The below article first appeared in The Conversation on 1 August 2014.
That starling at your birdfeeder? It is a dinosaur. The chicken on your dinner plate? Also a dinosaur. That mangy seagull scavenging for chips on the beach? Apart from being disgusting, yet again it is a modern-day dinosaur.
It may seem inconceivable, but birds are living dinosaurs. Our feathered friends evolved from toothy, sharp-clawed, carnivorous dinosaurs who lived 150 million years ago. Birds are dinosaurs in the same sense that humans are a type of mammal, or a frog is a type of amphibian.
So although we often talk about the dinosaurs being extinct, there really are more than 10,000 species of living, breathing, bona fide dinosaurs. In fact, there are more dinosaurs alive today than mammals or reptiles.
It is a wacky idea to get your head around. Only a generation ago people were taught that dinosaurs were scaly, brutish, dim-witted, lumbering beasts that had nothing better to do than waste away to extinction and let the more advanced birds and mammals take over the world. But we know now that wasn't the case and this is supported by fossils, in particular those of thousands of fabulous feathered dinosaurs found in China in the past two decades.
As somebody who studies dinosaurs for a living and teaches undergraduates about evolution and the history of life, I would say it is the single most important fact ever discovered by dinosaur palaeontologists.
When you look at a Tyrannosaurus rex and a chicken side-by-side, you can see the similarities. Both walk on two legs, both have scaly feet with sharp claws, and both have a big, brainy head perched at the end of a long, arched neck. Tyrannosaurs even had feathers, a bird-like lung which efficiently takes in oxygen during both inhalation and exhalation, and avian-like fast metabolism and stupendously fast growth rates.
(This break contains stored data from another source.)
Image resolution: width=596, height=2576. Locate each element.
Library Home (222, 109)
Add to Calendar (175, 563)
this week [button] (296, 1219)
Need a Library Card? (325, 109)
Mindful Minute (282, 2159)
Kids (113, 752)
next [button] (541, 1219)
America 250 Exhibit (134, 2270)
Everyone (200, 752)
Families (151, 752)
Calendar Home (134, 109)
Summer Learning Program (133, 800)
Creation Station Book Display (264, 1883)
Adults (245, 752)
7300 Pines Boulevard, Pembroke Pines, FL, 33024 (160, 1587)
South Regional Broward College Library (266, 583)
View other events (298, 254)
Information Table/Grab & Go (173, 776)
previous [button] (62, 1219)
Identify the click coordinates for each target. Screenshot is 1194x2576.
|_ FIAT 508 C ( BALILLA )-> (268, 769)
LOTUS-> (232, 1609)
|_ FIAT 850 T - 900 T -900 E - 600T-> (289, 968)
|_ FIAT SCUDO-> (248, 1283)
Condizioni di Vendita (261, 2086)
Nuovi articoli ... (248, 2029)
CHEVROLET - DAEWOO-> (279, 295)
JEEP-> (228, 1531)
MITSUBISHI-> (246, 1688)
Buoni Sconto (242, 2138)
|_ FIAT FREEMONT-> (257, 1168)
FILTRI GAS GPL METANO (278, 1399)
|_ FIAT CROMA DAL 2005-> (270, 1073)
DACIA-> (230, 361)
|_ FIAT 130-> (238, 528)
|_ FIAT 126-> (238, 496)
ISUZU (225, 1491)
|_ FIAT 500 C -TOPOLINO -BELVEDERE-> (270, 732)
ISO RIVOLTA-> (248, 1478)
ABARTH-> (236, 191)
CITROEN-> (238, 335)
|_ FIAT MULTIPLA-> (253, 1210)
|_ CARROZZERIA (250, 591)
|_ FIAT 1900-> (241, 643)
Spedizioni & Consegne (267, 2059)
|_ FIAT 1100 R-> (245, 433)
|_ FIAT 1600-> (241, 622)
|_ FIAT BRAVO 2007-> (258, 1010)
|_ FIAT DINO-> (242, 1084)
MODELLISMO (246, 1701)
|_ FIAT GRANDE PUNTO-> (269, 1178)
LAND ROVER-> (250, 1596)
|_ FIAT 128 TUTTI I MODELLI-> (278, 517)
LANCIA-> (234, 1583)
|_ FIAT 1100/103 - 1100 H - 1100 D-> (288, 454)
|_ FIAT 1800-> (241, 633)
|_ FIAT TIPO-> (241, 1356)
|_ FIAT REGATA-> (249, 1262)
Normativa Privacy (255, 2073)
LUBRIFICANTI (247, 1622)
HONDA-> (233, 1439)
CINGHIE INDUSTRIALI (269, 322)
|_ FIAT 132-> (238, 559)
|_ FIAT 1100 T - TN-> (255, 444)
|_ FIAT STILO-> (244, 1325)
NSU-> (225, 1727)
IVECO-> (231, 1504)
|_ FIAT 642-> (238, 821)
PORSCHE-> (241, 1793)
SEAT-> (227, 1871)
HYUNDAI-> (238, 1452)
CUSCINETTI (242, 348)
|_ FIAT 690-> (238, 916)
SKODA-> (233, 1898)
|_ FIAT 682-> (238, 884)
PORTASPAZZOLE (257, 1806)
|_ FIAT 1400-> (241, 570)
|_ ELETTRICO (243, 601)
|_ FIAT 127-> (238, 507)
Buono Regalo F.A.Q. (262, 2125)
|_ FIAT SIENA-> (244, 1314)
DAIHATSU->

But there is one obvious difference: Tyrannosaurus rex probably could have eaten several hundred fried chicken dinners without feeling full. The dinosaur was a whole lot bigger than a chicken and all other living birds for that matter.
As we learn more about dinosaurs, we keep finding that animals like Tyrannosaurus rex and Triceratops were a lot more bird-like than we previously thought. But the one thing that continues to distinguish birds from most dinosaurs is size. And it turns out that this is key.
A new study by Mike Lee of the University of Adelaide and colleagues, just published in Science, looks at how birds evolved their pint-sized bodies from their colossal dinosaur ancestors. The researchers used a large dataset of dinosaur body size, a new family tree of dinosaurs, and a battery of statistical methods that quantify evolutionary trends.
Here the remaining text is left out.